● **Your task**:
Only the lines from the one with "Instruction: Open Verification Center page" to the end of the data below should be given again, exactly as written.

□ □ □

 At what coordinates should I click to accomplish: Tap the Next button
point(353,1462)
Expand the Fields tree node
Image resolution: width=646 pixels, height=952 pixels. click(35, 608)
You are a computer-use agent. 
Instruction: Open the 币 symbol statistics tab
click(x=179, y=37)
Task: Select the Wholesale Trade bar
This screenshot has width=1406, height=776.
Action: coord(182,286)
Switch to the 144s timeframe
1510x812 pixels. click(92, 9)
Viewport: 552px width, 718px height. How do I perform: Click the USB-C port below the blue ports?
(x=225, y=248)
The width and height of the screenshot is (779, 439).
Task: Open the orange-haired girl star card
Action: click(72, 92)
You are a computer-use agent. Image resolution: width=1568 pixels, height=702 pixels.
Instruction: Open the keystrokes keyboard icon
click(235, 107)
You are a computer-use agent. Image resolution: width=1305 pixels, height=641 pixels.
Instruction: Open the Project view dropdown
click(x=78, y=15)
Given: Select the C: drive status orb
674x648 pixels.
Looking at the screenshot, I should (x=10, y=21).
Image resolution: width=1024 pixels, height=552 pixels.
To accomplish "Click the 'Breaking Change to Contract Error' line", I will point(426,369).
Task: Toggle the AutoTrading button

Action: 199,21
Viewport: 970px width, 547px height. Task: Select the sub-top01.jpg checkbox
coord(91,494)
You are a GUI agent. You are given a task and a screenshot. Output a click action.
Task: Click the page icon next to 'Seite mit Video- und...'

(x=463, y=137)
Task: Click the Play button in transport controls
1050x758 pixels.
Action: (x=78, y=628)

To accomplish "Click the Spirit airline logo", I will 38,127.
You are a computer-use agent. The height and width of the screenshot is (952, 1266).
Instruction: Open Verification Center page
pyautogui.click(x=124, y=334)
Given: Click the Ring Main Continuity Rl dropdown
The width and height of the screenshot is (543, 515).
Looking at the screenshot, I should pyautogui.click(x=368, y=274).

□ □ □

● **Result**:
Instruction: Open Verification Center page
pyautogui.click(x=124, y=334)
Given: Click the Ring Main Continuity Rl dropdown
The width and height of the screenshot is (543, 515).
Looking at the screenshot, I should pyautogui.click(x=368, y=274).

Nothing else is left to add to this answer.